May your true nature grow and flourish.
In the Mahayana Buddhist traditions there is a common dedication prayer that we say at the end of most practices and teachings known as the Prayer for Bodhicitta:
May bodhicitta, precious and sublime,
Arise in those in whom it has not arisen,
Where it has arisen may it never fail,
But grow and flourish ever more!
Bodhicitta is Sanskrit for the awakened mind and represents the mind of enlightenment that seeks to secure for all beings immediate benefit and the ultimate supreme joy of perfect awakening.
In the Mahayana sutra tradition there are many ways to understand bodhicitta, but in brief we should understand it as bodhicitta in intention and bodhicitta in practice. As Shantideva writes in his Bodhicaryavatara:
Bodhicitta, the awakened mind,
Is known in brief to have two aspects:
First, aspiring, bodhicitta in intention;
Then active bodhicitta, practical engagement.
Bodhicitta in intention is the aspiration to attain enlightenment. It is a wish or intention that focuses on the result. Active bodhicitta is the practical engagement in the activities of a bodhisattva.

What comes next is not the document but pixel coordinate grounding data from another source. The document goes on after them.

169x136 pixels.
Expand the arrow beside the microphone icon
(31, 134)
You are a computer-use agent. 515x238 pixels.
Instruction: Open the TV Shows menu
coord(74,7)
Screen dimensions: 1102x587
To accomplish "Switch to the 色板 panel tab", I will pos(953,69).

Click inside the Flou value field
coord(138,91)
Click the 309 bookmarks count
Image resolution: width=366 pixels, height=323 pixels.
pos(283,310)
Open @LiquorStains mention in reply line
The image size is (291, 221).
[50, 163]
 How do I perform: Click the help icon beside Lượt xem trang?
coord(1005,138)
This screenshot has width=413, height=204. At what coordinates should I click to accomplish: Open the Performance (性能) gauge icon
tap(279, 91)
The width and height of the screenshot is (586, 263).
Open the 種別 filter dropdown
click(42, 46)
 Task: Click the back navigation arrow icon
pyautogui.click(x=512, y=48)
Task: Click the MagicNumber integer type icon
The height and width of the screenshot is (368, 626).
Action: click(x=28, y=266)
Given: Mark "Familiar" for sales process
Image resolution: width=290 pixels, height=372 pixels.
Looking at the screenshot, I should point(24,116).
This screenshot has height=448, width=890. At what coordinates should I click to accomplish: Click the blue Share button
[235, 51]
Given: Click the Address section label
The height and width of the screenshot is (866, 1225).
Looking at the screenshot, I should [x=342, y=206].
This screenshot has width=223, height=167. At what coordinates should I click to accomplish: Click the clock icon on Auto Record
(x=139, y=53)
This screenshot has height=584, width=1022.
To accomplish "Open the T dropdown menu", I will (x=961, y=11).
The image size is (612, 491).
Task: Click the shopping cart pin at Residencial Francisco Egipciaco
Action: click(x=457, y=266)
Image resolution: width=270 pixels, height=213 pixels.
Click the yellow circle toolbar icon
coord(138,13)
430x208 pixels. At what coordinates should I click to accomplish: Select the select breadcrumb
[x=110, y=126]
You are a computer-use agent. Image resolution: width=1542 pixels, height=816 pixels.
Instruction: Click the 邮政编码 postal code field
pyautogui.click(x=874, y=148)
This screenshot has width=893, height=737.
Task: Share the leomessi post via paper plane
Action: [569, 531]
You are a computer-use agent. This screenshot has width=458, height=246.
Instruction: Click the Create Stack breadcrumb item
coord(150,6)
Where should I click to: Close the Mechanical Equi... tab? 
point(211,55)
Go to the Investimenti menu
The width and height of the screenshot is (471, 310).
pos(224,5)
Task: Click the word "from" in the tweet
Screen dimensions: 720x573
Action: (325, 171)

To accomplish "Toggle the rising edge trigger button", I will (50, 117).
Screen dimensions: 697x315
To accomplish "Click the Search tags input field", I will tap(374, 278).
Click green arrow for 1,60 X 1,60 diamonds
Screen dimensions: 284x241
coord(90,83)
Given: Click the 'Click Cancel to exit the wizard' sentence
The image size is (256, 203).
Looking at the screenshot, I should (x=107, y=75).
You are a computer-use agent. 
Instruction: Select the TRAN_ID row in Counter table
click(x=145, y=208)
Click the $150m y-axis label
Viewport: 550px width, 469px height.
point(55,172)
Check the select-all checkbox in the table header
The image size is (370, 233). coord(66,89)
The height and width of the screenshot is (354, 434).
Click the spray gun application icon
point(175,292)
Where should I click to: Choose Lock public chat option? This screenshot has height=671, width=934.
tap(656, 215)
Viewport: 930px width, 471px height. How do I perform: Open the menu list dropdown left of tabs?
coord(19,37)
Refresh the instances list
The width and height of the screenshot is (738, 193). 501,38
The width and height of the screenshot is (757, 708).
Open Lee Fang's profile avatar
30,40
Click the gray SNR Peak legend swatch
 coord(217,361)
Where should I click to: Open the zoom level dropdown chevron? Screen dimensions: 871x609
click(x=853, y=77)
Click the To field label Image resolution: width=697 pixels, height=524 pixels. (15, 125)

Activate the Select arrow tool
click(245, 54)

In Dzogchen, bodhicitta refers to our true nature, the ever-present primordial state of being. This primordial state of awareness has three aspects: essence, nature, and energy. The essence is originally pure emptiness, its nature unceasing luminosity, and the energetic expression is unconditional compassion.
This bodhicitta, the primordial state of our own mind, is the spontaneous, natural state that is ever-present and timeless.
If we think about the Prayer for Bodhicitta from the perspective of Dzogchen, what it is saying is:
May bodhicitta, our natural, uncontrived state,
Be recognized for those who have not recognize it,
Where it has been recognized may it never waver,
But deepen and flourish ever more!
As a Dzogchen practitioner, your work is to recognize your true nature and let it flourish. Your work as a practitioner is to honor your potential and to allow your creative potential to ripen and flourish.